Development of a Novel FRET Assay to Characterize the Oligomerization State of Self-Associating Transmembrane Helices

Abstract

Using genetic reporter assays, significant self-interaction has been discovered in over 50 transmembrane (TM) helices from single-pass membrane proteins. To understand the biological functions of these TM interactions, which include signal transfer across the membrane in cancer-related pathways, it is necessary to construct accurate structural models of the TM oligomer. However in most cases this is not possible because the oligomerization state (stoichiometry) is unknown. It is often assumed that the helices form a dimer, though biologically relevant TM oligomers include dimers, trimers, and pentamers, as exemplified by GpA, HLA II Ii, and phospholamban, respectively.To characterize the stoichiometry of interacting single-pass membrane proteins, we are establishing a novel method based on Forster resonance energy transfer between identical fluorophores (homo-FRET).
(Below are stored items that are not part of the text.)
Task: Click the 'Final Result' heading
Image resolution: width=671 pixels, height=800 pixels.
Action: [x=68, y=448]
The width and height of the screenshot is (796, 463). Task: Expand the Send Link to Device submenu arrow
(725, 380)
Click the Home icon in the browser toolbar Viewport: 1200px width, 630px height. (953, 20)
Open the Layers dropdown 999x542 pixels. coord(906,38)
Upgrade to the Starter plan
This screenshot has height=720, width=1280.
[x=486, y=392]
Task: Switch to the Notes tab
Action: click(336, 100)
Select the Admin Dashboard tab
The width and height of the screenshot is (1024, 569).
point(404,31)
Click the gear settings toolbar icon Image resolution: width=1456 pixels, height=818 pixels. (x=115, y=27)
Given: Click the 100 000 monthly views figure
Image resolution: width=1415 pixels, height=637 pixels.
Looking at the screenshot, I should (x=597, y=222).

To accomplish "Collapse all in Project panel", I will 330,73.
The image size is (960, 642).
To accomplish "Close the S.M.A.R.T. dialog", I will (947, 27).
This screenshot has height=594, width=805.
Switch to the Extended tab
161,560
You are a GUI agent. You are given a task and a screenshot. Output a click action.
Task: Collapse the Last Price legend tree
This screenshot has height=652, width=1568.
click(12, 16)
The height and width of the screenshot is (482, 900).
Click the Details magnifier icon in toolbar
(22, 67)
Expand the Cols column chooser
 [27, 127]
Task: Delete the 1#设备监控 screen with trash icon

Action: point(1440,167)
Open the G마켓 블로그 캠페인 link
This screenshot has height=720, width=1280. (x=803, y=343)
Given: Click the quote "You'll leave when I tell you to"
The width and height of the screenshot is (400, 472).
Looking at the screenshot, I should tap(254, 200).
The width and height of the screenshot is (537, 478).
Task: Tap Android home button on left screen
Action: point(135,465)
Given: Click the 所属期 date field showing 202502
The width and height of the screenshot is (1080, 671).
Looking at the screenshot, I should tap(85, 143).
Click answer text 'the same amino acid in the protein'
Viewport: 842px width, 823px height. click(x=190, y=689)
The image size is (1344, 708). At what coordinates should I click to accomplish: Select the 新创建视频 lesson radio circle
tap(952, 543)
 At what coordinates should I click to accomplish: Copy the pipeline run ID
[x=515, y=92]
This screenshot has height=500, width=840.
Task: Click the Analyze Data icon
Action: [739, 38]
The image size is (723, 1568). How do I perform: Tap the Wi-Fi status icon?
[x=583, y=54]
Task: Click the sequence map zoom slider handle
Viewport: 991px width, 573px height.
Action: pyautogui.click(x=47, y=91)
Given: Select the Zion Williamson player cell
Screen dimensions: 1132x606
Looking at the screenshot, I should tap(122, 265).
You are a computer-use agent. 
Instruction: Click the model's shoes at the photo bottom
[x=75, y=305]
In order to allow the rapid bacterial expression and the purification of a wide range of fluorophore-coupled TM helices, we have developed TM fusion proteins with green fluorescent protein (GFP) and affinity tags. The measured homoFRET (via steady-state anisotropy) is proportional to both the affinity of the helices and the oligomerization state. Using only a fluorescence microplate reader, we demonstrate significant homo-FRET-coupling for GFP fusion proteins. Theoretical studies have shown that gradual photobleaching should yield a pattern of polarization that depends on the oligomerization state. High-profile experimental studies have confirmed this in-vivo using advanced microscopy. We show for the first time that the “fingerprint”-like curves after laser photobleaching can be achieved in-vitro with relatively simple equipment, allowing us to differentiate between oligomerization states. This demonstrates the feasibility of a rapid homo-FRET assay to determine the stoichiometry of transmembrane proteins in liposomes.